Preparation, honesty, and genuine investment in your people are the building blocks. The feeling of confidence follows the behavior, not the other way around.
My manager seems confident no matter what. I overthink everything and second-guess my decisions. How do I get out of my own way?
Let's begin with what overthinking actually is, because it's not what most people think.
Overthinking is not carefulness. It's not thoroughness. It's fear disguised as the need for preparation. Most managers who overthink are running through every bad outcome that could possibly happen, many of which they've seen before, which makes those outcomes feel more likely than they actually are. The problem is they're not accounting for the conditions that led to those outcomes. They're pattern-matching on the worst moments and letting that drive the decision.
The result is spending more mental energy managing theoretical disasters than actually leading. The team is waiting. The moment is passing. And the manager's credibility is quietly taking a hit. To others it feels like a decision is being avoided and needed action is being skipped.
Most of what fuels that paralysis comes down to fear. Fear of being wrong in front of your team. Fear of looking incompetent to your manager. Fear of making a mistake that people won't forget. Those fears are real and understandable. Retail is high-pressure and mistakes feel public. But here's what's worth remembering: people don't get fired for one mistake on an everyday decision. They lose credibility for not deciding at all, or for deciding and then walking it back the moment someone pushes back.
There's also a mindset shift worth making about what question you're actually asking yourself in those moments. Most overthinking starts with the wrong question. "What will they think of me if this goes wrong?" leads nowhere productive. The question that actually moves things forward is this one: "What does this situation need from me right now?" That shift alone can break the cycle, because it redirects your energy from self-protection to leadership. Ego equals arrogance. Action is leadership.
Here's a reset that helps with the fear itself: get specific about the worst case. Not a vague, anxious swirl of everything that could go wrong, but an honest, clear-eyed look at the actual worst outcome. In most everyday retail situations, the honest answer is a coaching conversation with your manager, something you course-correct from, or a lesson you didn't expect. Rarely is it catastrophic.
And even in the rare case where the stakes feel genuinely high, most people, when they think it through, can see a path forward. Another opportunity. A different direction. Something. The fog of fear is almost always worse than the reality underneath it.

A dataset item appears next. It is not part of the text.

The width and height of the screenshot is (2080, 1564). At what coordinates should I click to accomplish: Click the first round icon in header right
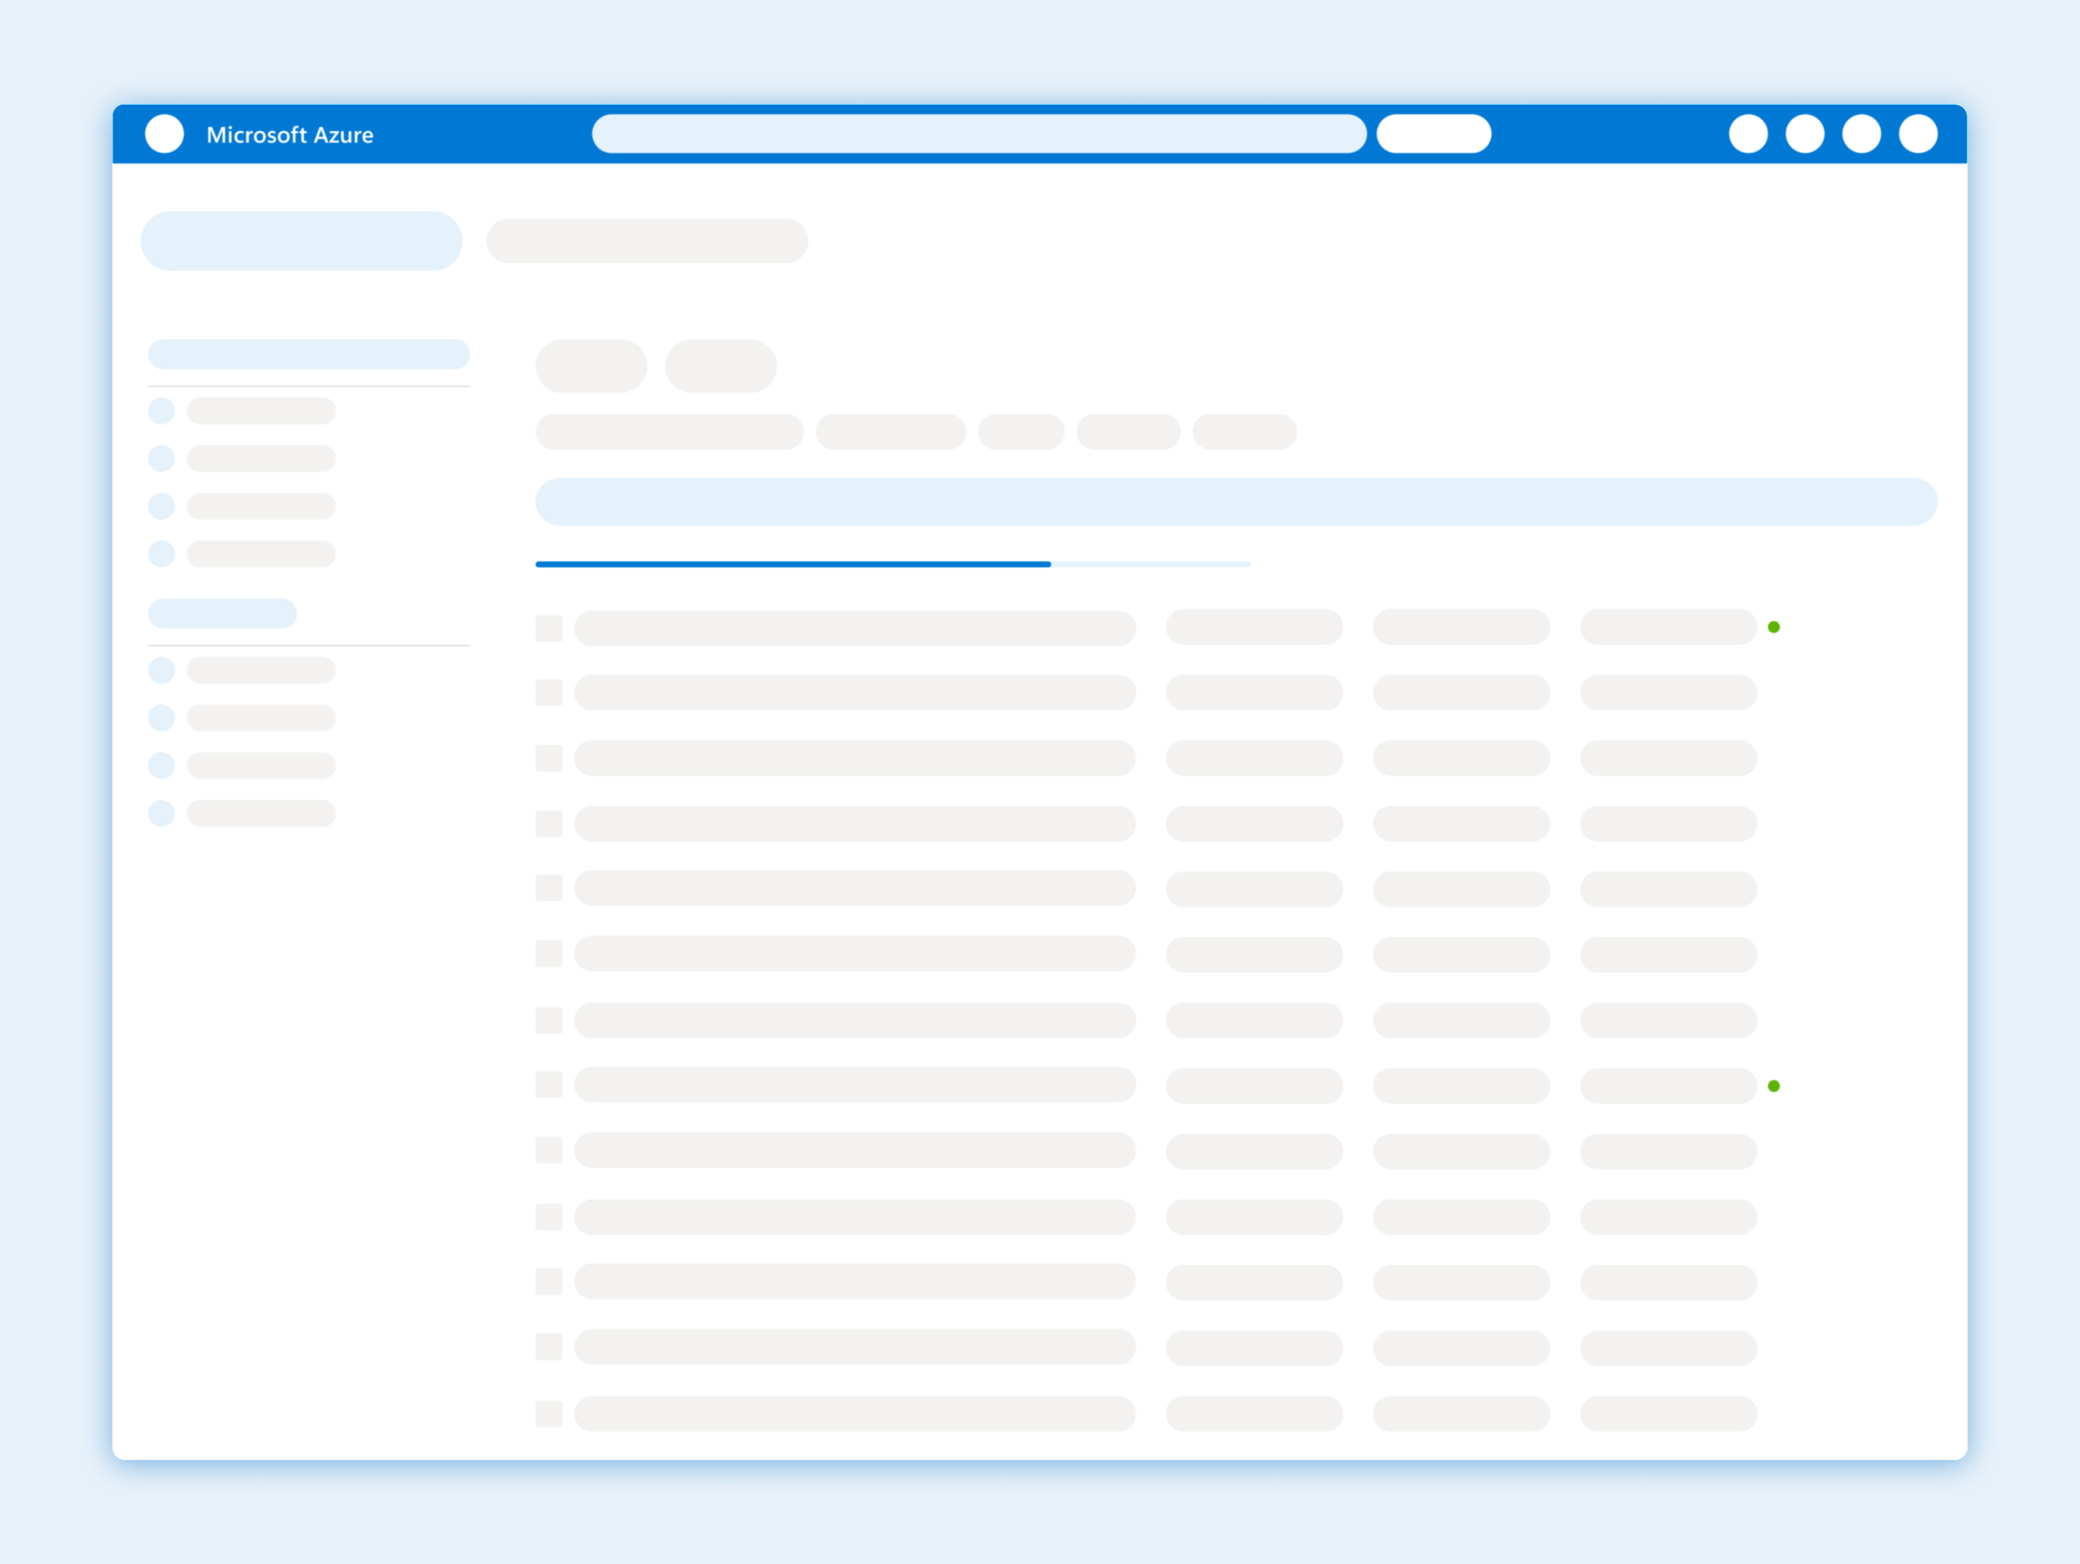1748,134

Keep the realistic range of outcomes in mind. Think through the one or two most likely scenarios and prepare for those. The true worst-case exceptions? Note them, don't dismiss them entirely, but don't let them be the ultimate decider or the reason for inaction.
One more thing to build into your team as you work through this yourself: if someone brings a problem, ask them to bring a possible solution with it. This does more than build accountability. It models the exact mindset shift we're talking about here. It moves people from dwelling on what's wrong to thinking about what's next. That's a confidence-building habit for your whole team, and it begins with you.
Your manager who seems confident no matter what has made bad calls too. What looks like unshakeable confidence from the outside is usually someone who has made peace with the fact that they'll be wrong sometimes, and decided that moving forward beats standing still. That's available to you too. You don't need to eliminate the doubt. You just need to stop letting it make the decisions.